**WHAT YOU HAVE TO DO:** Reproduce the part of the listing that opens with the line containing "Where should I click to: Click the green" and closes at the end of the listing, switching "checkmark" to "tick mark" and leaving everything else unchanged. Leave the pictures out.

start ITEMS

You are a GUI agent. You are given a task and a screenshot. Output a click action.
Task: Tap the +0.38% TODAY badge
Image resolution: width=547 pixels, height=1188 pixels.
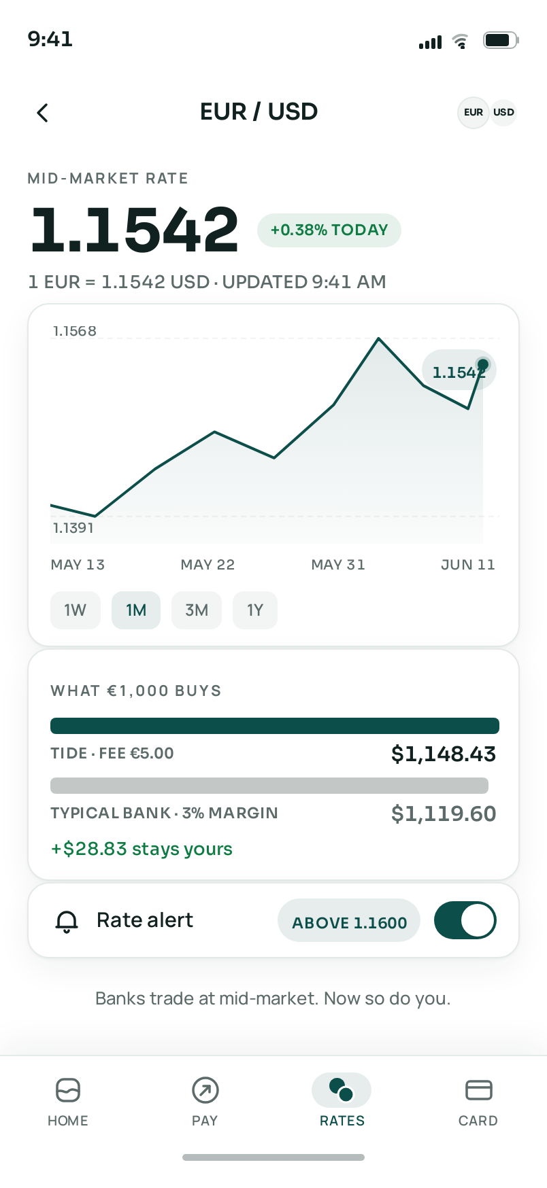(x=329, y=230)
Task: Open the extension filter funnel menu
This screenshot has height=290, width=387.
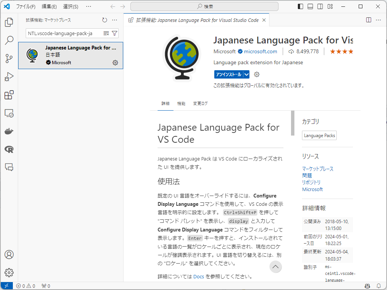Action: [x=115, y=33]
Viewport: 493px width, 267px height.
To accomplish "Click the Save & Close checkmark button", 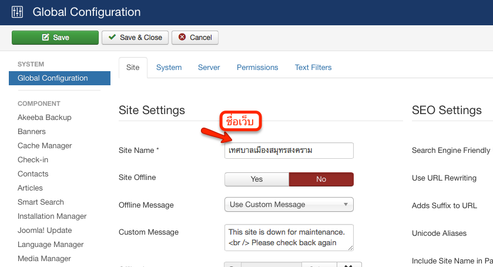I will [135, 38].
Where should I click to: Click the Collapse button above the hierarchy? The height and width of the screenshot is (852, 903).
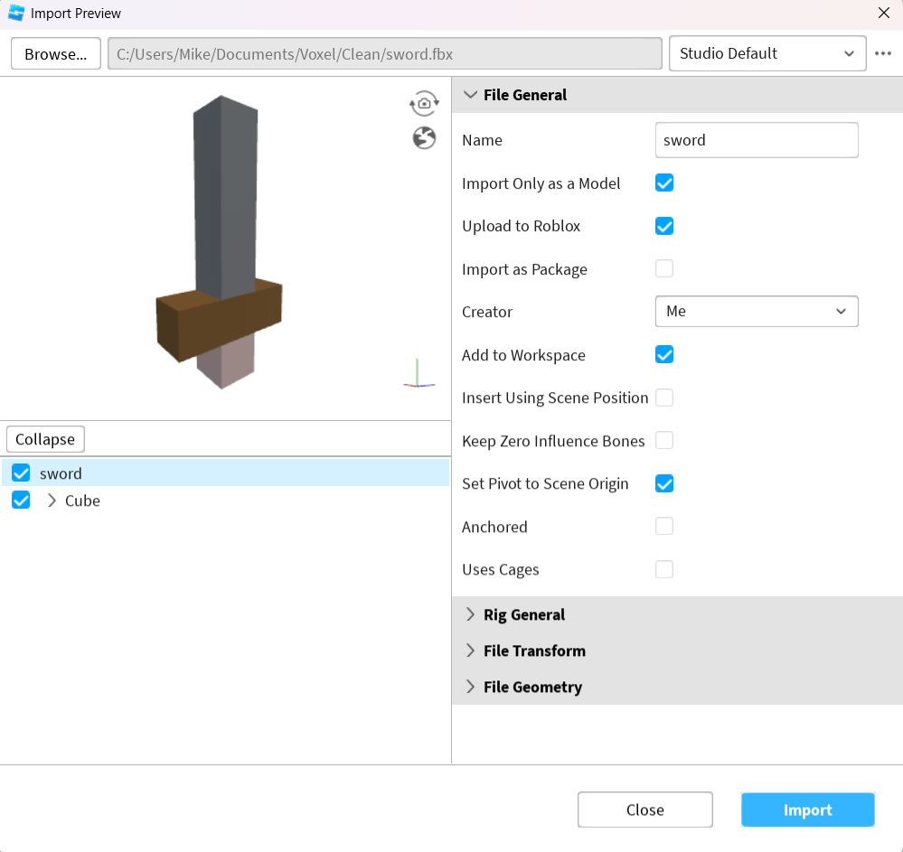pos(44,439)
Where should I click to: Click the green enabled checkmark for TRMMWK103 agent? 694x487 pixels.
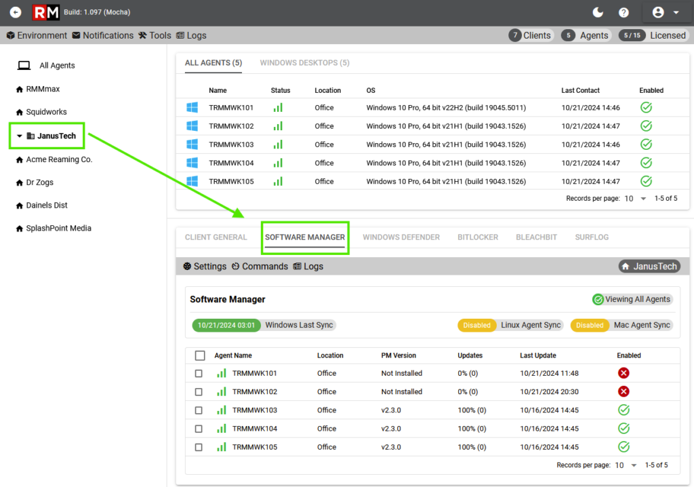646,144
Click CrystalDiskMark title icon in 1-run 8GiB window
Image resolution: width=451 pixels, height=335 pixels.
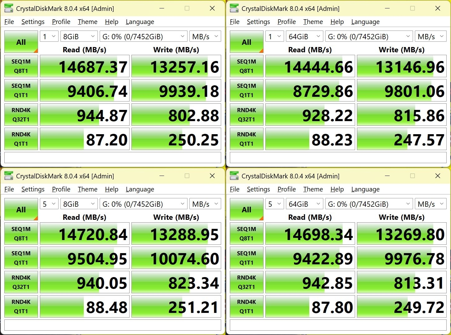click(x=9, y=8)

end ITEMS

**WRITTEN ANSWER:**
Where should I click to: Click the green enabled tick mark for TRMMWK103 agent? 694x487 pixels.
646,144
Click CrystalDiskMark title icon in 1-run 8GiB window
Image resolution: width=451 pixels, height=335 pixels.
click(x=9, y=8)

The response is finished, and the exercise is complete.